Required work.
Extract every line of the records below that contains the word "link".

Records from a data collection

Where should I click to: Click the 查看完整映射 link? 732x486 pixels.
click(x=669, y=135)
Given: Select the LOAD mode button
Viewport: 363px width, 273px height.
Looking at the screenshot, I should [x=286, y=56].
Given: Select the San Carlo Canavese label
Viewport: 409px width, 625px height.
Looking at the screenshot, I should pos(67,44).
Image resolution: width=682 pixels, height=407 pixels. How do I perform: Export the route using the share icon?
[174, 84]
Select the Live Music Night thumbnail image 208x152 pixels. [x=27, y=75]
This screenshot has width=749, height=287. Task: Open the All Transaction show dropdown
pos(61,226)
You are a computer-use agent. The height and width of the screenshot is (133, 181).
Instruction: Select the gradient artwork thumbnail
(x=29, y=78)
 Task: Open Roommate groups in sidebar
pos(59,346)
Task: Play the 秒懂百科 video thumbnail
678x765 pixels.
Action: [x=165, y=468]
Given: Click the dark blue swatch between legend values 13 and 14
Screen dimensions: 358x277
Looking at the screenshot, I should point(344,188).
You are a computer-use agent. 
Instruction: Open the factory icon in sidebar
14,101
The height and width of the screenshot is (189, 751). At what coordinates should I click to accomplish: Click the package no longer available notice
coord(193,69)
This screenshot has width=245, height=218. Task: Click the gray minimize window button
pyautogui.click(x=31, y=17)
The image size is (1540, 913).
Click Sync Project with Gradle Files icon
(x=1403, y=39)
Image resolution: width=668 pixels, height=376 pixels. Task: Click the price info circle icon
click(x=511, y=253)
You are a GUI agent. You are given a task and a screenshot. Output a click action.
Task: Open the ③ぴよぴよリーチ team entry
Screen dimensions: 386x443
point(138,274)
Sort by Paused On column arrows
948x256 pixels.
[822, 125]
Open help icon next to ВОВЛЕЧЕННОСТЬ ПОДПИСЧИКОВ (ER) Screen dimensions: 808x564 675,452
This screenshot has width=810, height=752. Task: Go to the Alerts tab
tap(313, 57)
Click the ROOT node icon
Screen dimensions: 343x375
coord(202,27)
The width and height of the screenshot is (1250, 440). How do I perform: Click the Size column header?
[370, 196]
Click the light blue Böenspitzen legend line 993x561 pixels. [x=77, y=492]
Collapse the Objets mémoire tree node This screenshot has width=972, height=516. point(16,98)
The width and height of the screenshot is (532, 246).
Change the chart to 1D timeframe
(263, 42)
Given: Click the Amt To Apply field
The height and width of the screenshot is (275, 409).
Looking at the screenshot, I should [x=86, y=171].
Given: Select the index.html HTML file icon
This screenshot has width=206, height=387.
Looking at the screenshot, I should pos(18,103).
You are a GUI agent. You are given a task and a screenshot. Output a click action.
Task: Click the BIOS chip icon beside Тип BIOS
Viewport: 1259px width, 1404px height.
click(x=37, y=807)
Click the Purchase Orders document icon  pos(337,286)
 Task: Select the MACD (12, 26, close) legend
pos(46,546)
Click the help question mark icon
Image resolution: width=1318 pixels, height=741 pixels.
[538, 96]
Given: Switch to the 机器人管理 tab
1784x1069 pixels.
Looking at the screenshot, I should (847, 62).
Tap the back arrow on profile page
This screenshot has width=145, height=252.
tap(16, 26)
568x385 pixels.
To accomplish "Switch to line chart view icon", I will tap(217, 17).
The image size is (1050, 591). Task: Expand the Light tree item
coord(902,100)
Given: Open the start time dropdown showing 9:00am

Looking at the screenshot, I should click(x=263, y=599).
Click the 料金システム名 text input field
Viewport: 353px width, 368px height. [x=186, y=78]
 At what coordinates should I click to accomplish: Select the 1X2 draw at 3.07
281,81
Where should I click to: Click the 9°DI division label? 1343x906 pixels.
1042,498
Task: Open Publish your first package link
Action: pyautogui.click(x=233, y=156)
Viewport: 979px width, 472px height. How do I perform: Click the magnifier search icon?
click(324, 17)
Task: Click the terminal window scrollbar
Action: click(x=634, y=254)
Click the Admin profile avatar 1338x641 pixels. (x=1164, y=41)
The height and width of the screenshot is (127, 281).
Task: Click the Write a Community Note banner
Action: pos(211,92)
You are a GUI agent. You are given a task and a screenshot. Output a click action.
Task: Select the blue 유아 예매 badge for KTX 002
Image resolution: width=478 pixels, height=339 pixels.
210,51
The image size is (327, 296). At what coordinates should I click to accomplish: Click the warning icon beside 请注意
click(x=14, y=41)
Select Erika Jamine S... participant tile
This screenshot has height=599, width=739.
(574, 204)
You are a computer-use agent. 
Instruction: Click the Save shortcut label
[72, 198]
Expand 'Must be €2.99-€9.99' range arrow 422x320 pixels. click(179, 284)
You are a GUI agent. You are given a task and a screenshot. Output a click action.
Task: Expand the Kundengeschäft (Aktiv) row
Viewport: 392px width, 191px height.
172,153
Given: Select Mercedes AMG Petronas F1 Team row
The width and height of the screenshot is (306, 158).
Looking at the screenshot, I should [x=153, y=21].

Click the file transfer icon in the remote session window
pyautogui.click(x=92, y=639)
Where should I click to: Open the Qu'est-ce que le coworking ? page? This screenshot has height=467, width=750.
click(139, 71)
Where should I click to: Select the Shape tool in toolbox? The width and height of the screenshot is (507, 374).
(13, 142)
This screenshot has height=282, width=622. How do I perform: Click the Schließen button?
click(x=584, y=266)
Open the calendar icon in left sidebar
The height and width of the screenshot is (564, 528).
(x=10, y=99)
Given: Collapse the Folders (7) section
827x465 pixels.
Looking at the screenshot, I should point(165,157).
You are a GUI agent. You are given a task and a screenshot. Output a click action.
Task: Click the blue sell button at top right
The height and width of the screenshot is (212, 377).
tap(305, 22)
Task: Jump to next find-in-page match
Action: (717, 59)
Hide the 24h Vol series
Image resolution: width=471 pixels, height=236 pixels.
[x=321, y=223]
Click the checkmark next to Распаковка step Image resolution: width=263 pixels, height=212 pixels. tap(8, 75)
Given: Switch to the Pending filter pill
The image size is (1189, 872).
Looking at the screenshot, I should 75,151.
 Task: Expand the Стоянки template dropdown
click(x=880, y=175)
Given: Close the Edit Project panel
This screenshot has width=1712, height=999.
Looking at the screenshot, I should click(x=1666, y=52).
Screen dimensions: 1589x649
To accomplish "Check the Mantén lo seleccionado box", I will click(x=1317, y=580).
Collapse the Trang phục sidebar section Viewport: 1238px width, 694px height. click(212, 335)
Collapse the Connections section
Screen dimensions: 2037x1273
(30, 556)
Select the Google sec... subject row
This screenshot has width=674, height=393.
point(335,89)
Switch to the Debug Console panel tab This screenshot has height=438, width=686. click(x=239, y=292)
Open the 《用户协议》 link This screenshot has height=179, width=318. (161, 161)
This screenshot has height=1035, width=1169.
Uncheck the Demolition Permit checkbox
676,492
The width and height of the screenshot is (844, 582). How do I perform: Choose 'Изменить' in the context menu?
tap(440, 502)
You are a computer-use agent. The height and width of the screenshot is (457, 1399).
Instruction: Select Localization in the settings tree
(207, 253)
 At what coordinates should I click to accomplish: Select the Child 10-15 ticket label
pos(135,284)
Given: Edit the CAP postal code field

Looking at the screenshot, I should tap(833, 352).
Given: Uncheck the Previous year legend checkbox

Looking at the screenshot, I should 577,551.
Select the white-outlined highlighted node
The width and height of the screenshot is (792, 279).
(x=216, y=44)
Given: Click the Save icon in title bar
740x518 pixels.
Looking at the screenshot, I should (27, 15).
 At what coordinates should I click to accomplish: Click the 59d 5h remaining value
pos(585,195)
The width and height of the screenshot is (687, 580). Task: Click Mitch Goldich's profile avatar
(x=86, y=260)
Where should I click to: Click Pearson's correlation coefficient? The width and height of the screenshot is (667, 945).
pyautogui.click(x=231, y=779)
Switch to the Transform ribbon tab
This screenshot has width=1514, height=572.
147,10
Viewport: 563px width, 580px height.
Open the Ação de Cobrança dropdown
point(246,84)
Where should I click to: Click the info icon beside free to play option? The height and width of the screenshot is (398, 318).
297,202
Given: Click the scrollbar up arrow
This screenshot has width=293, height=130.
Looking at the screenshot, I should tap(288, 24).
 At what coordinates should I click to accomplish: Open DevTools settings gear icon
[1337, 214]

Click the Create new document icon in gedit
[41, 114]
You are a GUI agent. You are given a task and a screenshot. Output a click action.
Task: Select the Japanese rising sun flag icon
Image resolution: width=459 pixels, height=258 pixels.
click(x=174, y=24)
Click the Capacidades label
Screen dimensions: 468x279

Finished answer.
Where should I click to: Click the 查看完整映射 link? 732x486 pixels.
Task: Open Publish your first package link
Open the 《用户协议》 link This screenshot has height=179, width=318. (161, 161)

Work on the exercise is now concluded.